Image © Melinda Nagy, Adobe Stock
- Sterling overturns week's opening losses
- Key all of May says Brexit deal possible before mid-week deadline
- Adds to optimistic assessment made Monday by E.U.'s Barnier
The British Pound is on the front foot amidst reports a Brexit deal can be secured within the next two days.
The E.U. and U.K. are apparently close to a deal which could be secured in the next 24 to 48 hours, according to Prime Minister Theresa May’s de facto deputy David Lidington.
“We’re not quite there yet. We are almost within touching distance now. The PM has said it can’t be a deal at any price,” Lidington told BBC radio.
When asked if he believed it was possible a deal could be secured in the next 24 or 48 hours, he replied it is "still possible but not at all definite, I think pretty much sums it up. Cautiously optimistic."
The Pound-to-Euro exchange rate was quoted at 1.1488 in the wake of the comments, having been as low as 1.1397 at one point at the start of the week. The Pound-to-Dollar exchange rate is quoted at 1.2915 having been as low as 1.2873 at the start of the week.
The comments by Lidington confirm to markets that the two sides are working hard to secure a deal this November to ensure there remains ample time for all sides to push through the necessary domestic legislation to make a deal possible in March 2019.
Investors are acutely aware of the importance of a deal for the British Pound and the U.K. economy, with most analysts saying the outlook is constructive for both provided a 'no deal' Brexit is avoided.
The comments by Lidington follow those made by Prime Minister May at the Lord Mayor's dinner overnight that a Brexit deal 'almost within touching distance' says May deputy
The Pound has over recent hours overturned the +1% decline it suffered at the start of the week as the tone of reports surrounding Brexit negotiatons improves.
"Sterling is trading higher on the 'almost within touching distance' reference to a Brexit deal. Market optimism is rebuilding. I would expect further gains in Sterling in the short-term on a headline suggesting a deal is agreed," says Neil Jones with Mizuho Bank.
According to the Financial Times, the E.U.'s Chief Negotiator Michel Barnier has said a Brexit treaty "is almost ready".
Barnier is also quoted as saying:
"Even though this weekend negotiators worked tirelessley to reach an agreement as of this moment, this agreement is still not reached. As in any negotiation, the final stretch is always the most difficult.
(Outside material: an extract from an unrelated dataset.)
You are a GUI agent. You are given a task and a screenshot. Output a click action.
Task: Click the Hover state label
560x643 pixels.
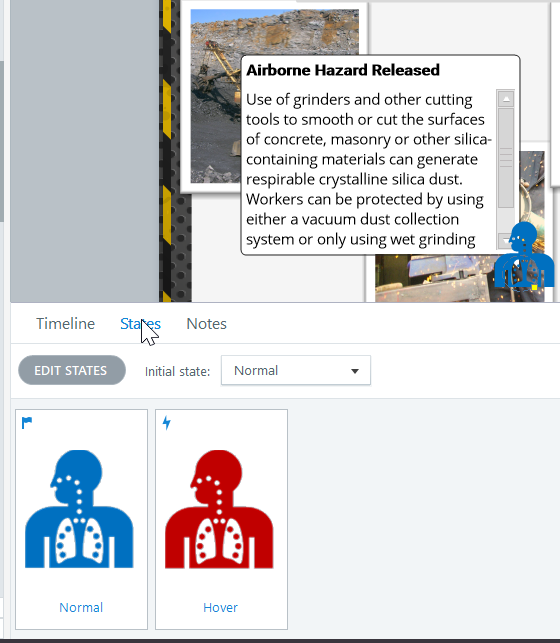pyautogui.click(x=221, y=607)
"On the basis of our common efforts, the parameters of a possible agreement are verly largely defined, On the British side, the cabinet will meet Tuesday to examine these parameters. We are at an extremely sensitive moment. The smallest public comment from my side could be exploited by those who want the negotiations to fail."
"A battered GBP has reacted positively on improving prospects of a deal between the E.U. and the U.K. during the last few weeks. From a GBP perspective the announcement of a deal within the next few days will naturally give some additional support to the British currency, and also to the euro," says Richard Falkenhäll, Senior FX Strategist with SEB.
The E.U. wants to get agreement on a draft deal by the end of Wednesday at the latest if there is to be a summit this month to approve it.
Some E.U. diplomats said they didn’t have high hopes of a breakthrough this week while weekend reports suggested the E.U. were resisting key demands from Theresa May that would allow her to push any deal through parliament.
Prime Minister Theresa May told an audience at the Lord Mayor’s Banquet overnight that both sides are working hard for a deal but that significant issues remained.
"We are working extremely hard, through the night, to make progress on the remaining issues in the withdrawal agreement, which are significant.
"Both sides want to reach an agreement, but what we are negotiating is immensely difficult."
Based on comments last night and today it appears that the backstop for the customs arrangement that guarantees there will be an open border between Ireland and Northern Ireland after Brexit, and the mechanism for the U.K. to exit this setup in the future still remain unresolved.
Moreover, there are some disagreements on future fishing rights where U.K. fishing waters are important for some E.U. member states.
SEB's Falkenhäll says that while the near-term outook for Sterling will be boosted by a Brexit deal, expectations for a fullblown recovery might prove elusive.
"Conflicts within the British government as well as in Parliament, which makes an outcome of the coming Brexit vote in Parliament uncertain is another obstacle that has to be passed before a deal is fully secured. Only then can we expect a sustained GBP recovery," says Falkenhäll.